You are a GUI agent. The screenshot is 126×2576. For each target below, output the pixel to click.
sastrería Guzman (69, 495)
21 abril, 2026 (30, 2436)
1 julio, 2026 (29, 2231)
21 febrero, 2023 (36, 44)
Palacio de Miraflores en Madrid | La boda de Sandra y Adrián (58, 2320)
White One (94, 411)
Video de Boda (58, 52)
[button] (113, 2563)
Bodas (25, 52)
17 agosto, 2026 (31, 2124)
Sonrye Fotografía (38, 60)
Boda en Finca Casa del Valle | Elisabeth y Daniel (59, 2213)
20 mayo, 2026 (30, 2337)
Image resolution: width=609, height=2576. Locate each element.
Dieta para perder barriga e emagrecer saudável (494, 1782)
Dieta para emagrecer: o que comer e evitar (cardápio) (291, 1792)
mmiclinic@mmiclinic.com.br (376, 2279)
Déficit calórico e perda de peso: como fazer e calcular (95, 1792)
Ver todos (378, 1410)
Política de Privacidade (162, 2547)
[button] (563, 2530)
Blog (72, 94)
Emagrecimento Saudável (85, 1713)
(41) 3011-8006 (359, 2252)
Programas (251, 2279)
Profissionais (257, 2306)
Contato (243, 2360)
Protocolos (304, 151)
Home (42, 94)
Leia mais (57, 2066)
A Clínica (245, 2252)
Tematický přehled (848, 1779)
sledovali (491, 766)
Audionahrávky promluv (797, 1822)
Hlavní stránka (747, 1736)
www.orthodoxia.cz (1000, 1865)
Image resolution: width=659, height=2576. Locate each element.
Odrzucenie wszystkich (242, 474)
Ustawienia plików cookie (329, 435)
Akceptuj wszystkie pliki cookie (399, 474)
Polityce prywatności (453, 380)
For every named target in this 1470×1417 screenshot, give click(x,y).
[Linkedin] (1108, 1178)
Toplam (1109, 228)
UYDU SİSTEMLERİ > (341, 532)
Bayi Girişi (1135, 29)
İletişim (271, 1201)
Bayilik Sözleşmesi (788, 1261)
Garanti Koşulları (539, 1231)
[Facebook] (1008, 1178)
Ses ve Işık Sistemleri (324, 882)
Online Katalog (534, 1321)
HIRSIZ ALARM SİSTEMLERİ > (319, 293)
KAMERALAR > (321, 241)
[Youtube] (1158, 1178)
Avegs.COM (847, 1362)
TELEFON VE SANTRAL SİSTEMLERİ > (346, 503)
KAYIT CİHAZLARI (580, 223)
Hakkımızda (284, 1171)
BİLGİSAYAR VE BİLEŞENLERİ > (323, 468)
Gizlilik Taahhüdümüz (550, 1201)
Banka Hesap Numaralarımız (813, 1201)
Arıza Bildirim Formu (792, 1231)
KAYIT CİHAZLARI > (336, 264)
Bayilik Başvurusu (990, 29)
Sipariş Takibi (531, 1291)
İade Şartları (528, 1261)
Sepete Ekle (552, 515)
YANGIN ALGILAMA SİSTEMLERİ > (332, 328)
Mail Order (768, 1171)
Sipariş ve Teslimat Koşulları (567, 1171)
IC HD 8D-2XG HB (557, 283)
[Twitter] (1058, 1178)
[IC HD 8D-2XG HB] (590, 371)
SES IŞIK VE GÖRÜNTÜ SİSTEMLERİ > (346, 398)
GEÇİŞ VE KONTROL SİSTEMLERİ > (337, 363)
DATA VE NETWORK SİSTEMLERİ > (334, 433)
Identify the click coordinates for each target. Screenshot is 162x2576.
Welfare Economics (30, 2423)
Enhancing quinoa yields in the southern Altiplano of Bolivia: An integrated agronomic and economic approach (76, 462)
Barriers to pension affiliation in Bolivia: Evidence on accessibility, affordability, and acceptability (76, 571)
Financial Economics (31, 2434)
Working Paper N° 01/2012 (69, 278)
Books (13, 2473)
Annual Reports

* [TASK DETAILS]: A single number is the reply: the count of lines in the entries above that have the word "Locate".

* [THE COMPLETED TASK]: 2